Records provided |
___

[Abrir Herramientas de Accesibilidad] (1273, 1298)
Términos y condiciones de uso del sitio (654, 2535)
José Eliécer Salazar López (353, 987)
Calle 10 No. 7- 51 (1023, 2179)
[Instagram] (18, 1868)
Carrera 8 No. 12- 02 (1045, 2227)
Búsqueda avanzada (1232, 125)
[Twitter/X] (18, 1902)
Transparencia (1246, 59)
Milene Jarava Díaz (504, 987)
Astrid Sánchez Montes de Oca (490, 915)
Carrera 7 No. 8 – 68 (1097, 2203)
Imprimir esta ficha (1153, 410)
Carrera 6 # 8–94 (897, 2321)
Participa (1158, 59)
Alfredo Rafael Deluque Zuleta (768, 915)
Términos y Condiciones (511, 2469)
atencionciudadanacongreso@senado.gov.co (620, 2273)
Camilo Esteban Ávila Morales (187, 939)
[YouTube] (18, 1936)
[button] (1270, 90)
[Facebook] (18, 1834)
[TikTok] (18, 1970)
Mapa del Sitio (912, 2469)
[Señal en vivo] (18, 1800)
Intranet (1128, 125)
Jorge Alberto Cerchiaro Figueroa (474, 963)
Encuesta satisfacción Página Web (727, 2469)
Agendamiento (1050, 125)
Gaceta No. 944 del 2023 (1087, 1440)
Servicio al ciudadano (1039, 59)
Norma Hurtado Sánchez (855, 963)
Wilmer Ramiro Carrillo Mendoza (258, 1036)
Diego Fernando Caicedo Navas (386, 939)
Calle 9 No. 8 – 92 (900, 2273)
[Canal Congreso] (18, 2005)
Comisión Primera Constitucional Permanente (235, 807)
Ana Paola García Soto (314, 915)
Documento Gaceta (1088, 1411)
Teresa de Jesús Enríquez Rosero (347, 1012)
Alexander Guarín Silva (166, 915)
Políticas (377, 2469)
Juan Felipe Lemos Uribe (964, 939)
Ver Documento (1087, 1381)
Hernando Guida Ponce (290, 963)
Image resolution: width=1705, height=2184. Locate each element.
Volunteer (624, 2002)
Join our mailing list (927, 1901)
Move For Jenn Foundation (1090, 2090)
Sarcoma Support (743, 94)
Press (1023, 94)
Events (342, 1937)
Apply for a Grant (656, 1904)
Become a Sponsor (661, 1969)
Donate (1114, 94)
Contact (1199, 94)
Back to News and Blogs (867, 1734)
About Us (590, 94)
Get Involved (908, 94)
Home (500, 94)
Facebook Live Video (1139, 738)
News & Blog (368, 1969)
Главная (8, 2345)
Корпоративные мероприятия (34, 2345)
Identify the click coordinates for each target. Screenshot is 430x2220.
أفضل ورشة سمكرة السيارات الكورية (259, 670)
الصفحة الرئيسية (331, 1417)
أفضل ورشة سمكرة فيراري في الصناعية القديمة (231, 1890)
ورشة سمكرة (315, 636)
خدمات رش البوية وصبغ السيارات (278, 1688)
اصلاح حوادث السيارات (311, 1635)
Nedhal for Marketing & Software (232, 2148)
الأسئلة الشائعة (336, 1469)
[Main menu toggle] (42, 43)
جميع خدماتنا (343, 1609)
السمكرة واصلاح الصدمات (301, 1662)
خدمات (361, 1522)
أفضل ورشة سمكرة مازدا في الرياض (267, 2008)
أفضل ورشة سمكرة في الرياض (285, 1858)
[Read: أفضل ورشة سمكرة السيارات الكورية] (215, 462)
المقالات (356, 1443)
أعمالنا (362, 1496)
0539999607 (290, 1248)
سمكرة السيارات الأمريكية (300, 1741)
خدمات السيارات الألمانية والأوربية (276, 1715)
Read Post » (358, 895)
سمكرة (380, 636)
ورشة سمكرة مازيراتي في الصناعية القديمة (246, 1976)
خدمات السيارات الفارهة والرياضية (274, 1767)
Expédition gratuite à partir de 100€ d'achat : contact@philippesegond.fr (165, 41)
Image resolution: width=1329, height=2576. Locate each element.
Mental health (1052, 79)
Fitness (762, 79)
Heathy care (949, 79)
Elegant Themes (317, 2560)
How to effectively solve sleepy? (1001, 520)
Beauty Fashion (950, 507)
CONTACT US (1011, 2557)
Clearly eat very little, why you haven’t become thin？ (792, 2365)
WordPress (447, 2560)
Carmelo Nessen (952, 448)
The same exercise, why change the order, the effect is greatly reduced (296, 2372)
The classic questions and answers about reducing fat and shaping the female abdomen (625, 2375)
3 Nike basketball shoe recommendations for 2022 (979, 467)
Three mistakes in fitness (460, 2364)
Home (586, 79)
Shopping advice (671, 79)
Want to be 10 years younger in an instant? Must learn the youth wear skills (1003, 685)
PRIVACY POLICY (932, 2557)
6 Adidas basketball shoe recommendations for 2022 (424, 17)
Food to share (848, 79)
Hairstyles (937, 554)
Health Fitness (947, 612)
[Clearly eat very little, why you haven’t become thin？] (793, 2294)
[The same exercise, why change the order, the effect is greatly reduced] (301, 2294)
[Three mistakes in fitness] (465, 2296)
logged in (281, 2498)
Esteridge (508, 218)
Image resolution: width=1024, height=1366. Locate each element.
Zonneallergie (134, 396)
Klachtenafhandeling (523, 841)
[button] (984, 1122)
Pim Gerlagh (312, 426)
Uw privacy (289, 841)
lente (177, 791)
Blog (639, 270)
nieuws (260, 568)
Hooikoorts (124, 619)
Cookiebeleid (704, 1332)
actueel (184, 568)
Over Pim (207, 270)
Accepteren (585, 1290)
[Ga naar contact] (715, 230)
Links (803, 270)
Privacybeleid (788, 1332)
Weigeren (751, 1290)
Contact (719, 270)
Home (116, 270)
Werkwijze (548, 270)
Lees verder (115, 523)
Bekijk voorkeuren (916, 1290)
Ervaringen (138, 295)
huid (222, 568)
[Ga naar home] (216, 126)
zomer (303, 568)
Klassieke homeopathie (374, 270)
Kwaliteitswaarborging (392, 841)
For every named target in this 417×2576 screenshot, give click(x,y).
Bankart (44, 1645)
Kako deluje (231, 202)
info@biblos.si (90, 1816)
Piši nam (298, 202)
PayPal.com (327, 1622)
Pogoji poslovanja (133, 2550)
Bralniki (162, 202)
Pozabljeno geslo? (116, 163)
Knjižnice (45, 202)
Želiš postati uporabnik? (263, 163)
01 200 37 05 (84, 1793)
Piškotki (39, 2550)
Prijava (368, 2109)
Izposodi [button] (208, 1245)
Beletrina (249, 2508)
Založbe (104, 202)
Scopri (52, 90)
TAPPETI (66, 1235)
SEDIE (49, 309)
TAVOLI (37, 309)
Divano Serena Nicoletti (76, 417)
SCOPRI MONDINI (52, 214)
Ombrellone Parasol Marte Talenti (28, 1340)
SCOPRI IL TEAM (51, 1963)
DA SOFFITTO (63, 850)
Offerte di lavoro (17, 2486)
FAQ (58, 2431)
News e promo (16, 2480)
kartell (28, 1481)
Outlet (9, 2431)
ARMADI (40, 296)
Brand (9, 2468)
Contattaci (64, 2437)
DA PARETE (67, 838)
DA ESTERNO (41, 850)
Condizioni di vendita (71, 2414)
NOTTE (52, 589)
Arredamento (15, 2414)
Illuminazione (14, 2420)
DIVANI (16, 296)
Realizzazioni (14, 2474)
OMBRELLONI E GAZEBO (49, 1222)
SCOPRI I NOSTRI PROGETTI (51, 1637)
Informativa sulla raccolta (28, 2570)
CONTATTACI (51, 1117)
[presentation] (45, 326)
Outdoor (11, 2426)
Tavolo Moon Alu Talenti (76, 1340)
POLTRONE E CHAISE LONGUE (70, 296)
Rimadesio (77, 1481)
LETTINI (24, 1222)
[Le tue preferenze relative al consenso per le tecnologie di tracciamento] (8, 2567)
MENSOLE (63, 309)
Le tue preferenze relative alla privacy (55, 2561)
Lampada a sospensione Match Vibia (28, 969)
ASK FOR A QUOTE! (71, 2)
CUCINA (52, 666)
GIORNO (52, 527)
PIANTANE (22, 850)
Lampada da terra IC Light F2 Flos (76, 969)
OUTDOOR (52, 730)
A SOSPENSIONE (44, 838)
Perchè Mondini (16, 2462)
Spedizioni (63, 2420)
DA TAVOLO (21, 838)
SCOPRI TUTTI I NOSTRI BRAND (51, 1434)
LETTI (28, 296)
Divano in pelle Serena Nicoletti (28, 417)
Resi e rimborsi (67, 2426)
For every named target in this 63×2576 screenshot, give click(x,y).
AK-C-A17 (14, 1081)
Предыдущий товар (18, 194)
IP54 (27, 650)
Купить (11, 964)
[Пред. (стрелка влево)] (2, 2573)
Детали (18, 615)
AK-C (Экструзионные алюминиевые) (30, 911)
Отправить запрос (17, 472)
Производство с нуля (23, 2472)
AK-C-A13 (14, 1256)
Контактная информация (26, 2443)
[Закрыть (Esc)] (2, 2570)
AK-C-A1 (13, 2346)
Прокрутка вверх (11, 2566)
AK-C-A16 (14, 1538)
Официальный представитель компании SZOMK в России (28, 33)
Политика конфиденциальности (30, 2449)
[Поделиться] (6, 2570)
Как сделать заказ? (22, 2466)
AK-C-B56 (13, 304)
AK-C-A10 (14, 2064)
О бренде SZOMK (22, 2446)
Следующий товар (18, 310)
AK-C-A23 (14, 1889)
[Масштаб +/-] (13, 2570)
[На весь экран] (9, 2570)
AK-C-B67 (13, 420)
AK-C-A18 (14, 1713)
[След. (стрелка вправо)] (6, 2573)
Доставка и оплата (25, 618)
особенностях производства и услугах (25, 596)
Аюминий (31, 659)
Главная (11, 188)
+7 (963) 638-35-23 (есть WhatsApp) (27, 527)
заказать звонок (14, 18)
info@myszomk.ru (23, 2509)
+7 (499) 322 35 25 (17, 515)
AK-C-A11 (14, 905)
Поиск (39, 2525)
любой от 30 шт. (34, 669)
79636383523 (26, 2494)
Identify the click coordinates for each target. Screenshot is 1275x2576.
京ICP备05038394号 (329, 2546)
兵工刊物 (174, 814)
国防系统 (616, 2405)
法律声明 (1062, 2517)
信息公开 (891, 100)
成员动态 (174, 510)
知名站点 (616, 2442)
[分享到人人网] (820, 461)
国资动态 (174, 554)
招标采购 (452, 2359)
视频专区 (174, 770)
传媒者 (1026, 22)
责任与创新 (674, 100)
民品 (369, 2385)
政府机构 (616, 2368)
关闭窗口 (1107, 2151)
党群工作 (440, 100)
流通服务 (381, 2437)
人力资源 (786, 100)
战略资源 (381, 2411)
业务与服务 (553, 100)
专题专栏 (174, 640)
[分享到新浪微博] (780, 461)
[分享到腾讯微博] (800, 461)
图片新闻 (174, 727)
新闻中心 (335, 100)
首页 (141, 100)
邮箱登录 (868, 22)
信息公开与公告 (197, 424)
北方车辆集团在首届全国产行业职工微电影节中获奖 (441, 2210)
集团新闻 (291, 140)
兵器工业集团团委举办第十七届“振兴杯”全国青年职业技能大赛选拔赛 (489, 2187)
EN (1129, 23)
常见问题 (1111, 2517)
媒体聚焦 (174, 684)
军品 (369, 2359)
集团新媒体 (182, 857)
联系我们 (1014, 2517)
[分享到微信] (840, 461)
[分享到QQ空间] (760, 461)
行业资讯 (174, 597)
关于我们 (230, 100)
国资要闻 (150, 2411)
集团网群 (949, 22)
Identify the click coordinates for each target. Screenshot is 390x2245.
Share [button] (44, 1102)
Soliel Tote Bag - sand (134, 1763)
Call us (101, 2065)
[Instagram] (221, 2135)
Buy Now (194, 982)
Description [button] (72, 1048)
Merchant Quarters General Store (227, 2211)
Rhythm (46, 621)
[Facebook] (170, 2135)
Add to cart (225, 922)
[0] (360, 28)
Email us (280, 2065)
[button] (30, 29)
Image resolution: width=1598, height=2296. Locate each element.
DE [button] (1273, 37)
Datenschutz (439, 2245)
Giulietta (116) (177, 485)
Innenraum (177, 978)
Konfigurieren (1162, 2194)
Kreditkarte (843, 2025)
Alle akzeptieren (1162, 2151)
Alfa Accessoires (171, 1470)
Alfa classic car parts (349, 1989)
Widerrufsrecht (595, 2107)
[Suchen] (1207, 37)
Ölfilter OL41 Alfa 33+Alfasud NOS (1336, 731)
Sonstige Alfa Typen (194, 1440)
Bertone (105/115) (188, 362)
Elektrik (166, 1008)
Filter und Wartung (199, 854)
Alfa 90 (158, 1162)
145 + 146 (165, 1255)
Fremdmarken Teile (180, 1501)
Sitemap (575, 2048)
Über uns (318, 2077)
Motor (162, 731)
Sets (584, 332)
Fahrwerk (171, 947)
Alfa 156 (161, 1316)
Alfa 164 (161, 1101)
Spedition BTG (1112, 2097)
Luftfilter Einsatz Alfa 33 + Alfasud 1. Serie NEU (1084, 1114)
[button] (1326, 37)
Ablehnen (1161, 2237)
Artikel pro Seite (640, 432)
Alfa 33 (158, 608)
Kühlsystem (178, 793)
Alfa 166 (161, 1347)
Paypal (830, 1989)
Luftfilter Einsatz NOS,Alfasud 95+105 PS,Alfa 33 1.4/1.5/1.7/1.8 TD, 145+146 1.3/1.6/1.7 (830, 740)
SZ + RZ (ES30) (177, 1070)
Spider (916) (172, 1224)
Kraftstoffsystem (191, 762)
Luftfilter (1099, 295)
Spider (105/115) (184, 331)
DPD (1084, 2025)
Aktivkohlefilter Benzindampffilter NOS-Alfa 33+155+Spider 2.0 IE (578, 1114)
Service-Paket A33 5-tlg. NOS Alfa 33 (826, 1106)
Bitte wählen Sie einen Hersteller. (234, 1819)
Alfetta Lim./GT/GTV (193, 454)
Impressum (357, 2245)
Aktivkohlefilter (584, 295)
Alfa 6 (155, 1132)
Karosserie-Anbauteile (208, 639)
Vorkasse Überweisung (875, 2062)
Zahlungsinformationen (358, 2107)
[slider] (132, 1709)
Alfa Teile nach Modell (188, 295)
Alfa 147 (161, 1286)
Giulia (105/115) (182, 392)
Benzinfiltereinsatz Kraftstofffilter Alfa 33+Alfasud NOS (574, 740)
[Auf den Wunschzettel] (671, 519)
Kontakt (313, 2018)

___

Task goal | Within the material above, extract exactly the lines that start at the line containing "Прокрутка вверх (11, 2566)" and stop after the line containing "info@myszomk.ru (23, 2509)", and only those.

Task output |
Прокрутка вверх (11, 2566)
AK-C-A16 (14, 1538)
Официальный представитель компании SZOMK в России (28, 33)
Политика конфиденциальности (30, 2449)
[Поделиться] (6, 2570)
Как сделать заказ? (22, 2466)
AK-C-B56 (13, 304)
AK-C-A10 (14, 2064)
О бренде SZOMK (22, 2446)
Следующий товар (18, 310)
AK-C-A23 (14, 1889)
[Масштаб +/-] (13, 2570)
[На весь экран] (9, 2570)
AK-C-B67 (13, 420)
AK-C-A18 (14, 1713)
[След. (стрелка вправо)] (6, 2573)
Доставка и оплата (25, 618)
особенностях производства и услугах (25, 596)
Аюминий (31, 659)
Главная (11, 188)
+7 (963) 638-35-23 (есть WhatsApp) (27, 527)
заказать звонок (14, 18)
info@myszomk.ru (23, 2509)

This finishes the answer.